EDI GOLD - $1440 / OZ USD


----------



## etack (Mar 31, 2011)

etack- 1467.25


----------



## escrap (Mar 31, 2011)

Escrap- 1463.55


----------



## nickvc (Mar 31, 2011)

Nickvc $1412.40.


----------



## TheGarbageManCan (Mar 31, 2011)

Thegarbagemancan $1417.00


----------



## wrecker45 (Mar 31, 2011)

the prize will be a 20 in. 18ct. layered gold neckless ladys or mans. i guess $1435.62. my guess will not count.


----------



## TaTonka (Mar 31, 2011)

Active long time reader that doesn't post but I put my guess in at $1420.00


----------



## gold4mike (Mar 31, 2011)

godl4mike - $1456.20


----------



## joem (Mar 31, 2011)

wrecker45 said:


> the prize will be a 20 in. 18ct. layered gold neckless ladys or mans. i guess $1435.62. my guess will not count.

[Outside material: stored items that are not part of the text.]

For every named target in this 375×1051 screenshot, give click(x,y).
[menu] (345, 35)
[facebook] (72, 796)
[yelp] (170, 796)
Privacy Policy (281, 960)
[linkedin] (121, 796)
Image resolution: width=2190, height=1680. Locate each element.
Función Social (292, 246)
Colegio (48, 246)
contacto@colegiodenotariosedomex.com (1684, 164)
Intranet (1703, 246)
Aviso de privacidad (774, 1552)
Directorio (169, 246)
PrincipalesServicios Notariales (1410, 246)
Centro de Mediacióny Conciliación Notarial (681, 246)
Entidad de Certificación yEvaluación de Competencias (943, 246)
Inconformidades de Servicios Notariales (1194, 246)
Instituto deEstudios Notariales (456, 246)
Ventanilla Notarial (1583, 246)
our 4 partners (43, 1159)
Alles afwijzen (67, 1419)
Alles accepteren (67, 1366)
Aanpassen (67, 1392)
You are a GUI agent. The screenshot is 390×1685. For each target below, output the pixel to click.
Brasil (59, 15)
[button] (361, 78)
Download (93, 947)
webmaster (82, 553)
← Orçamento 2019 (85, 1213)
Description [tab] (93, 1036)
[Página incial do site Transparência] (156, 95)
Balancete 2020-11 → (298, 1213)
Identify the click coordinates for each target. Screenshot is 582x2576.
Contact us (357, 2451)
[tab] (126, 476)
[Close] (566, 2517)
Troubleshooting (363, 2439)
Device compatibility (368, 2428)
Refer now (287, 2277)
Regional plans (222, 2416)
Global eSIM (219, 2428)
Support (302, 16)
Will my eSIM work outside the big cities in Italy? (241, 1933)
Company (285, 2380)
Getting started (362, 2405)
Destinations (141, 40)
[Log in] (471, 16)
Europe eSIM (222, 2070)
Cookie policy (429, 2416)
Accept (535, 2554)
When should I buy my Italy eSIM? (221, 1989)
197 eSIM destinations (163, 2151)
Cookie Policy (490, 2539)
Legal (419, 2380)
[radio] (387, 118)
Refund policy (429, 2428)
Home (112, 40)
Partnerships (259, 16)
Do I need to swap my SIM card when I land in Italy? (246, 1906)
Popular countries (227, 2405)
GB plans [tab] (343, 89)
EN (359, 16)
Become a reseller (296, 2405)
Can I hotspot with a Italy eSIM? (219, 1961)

I have not posted a guess yet but can I see a picture of that "neckLESS" lady? :shock: :lol:


----------



## chefjosh77 (Mar 31, 2011)

chefjosh77 - $1429.82


----------



## Buzz (Mar 31, 2011)

Buzz - $1444.20


----------



## goldenchild (Mar 31, 2011)

$1450


----------



## glondor (Mar 31, 2011)

1456.78


----------



## patnor1011 (Mar 31, 2011)

1514


----------



## Claudie (Mar 31, 2011)

$1474.20
:|


----------



## copperkid_18 (Mar 31, 2011)

1427.84


----------



## skeeter629 (Mar 31, 2011)

1424.32


----------



## dcurzon (Apr 1, 2011)

dcurzon - $1478.31


----------



## shyknee (Apr 1, 2011)

shyknee - 1403.50 us $


----------



## stihl88 (Apr 1, 2011)

Stihl88 at $1454 US -T'oz


----------



## seawolf (Apr 2, 2011)

seawolf 1444.44 T oz.


----------



## samuel-a (Apr 6, 2011)

1487


----------



## sebastionay (Apr 6, 2011)

$1488


----------



## shaftsinkerawc (Apr 6, 2011)

shaftsinkerawc 1475.75/0unce Au.


----------



## element47 (Apr 6, 2011)

$1461.88 element47


----------



## Malais (Apr 7, 2011)

Malais- $1435.00


----------



## mlgdave (Apr 7, 2011)

1491.50


----------



## bigjohn (Apr 7, 2011)

$1441.01


----------



## Noxx (Apr 8, 2011)

$1400 USD


----------



## philddreamer (Apr 8, 2011)

philddreamer $1477.60 USD.


----------



## jaythenutz (Apr 8, 2011)

1472.25 us


----------



## Barren Realms 007 (Apr 8, 2011)

$1515.00


----------



## Anonymous (Apr 8, 2011)

$1516


----------



## Anonymous (Apr 8, 2011)

Whew made it with 1 minute to spare.
Will it be the opening price on the 27th?Or is there another specific time?


----------



## patnor1011 (Apr 8, 2011)

I see that recent weakening of dollar spiked higher predictions


----------



## Richard36 (Apr 9, 2011)

$1500 USD by, or before seven business days from now. 
At the current rate of increase in value, that's a realist expectation, provided it continues.


----------



## Barren Realms 007 (Apr 24, 2011)

Barren Realms 007 said:


> $1515.00



3 more days till deadline. mic you beat me and I coming down there to beat up on you. 8)


----------



## joem (Apr 24, 2011)

Barren Realms 007 said:


> Barren Realms 007 said:
> 
> 
> > $1515.00
> ...


Now that's a B-day Present :lol:


----------



## Anonymous (Apr 24, 2011)

Oh this should be fun.


----------



## Barren Realms 007 (Apr 24, 2011)

mic said:


> Oh this should be fun.



Ahh just post another guess and loose by default and give me a good birthday present. :roll: 8)


----------



## Anonymous (Apr 24, 2011)

In exchange for what I owe you? Sure!


----------



## Barren Realms 007 (Apr 24, 2011)

mic said:


> In exchange for what I owe you? Sure!



Intrest on account.


----------



## EDI Refining (Apr 27, 2011)

TODAYS AFTERNOON FIX

$1511.00 USD

Winner is Patnor1011 with the guess of $1514, Patnor1011 didn't you win the last competition?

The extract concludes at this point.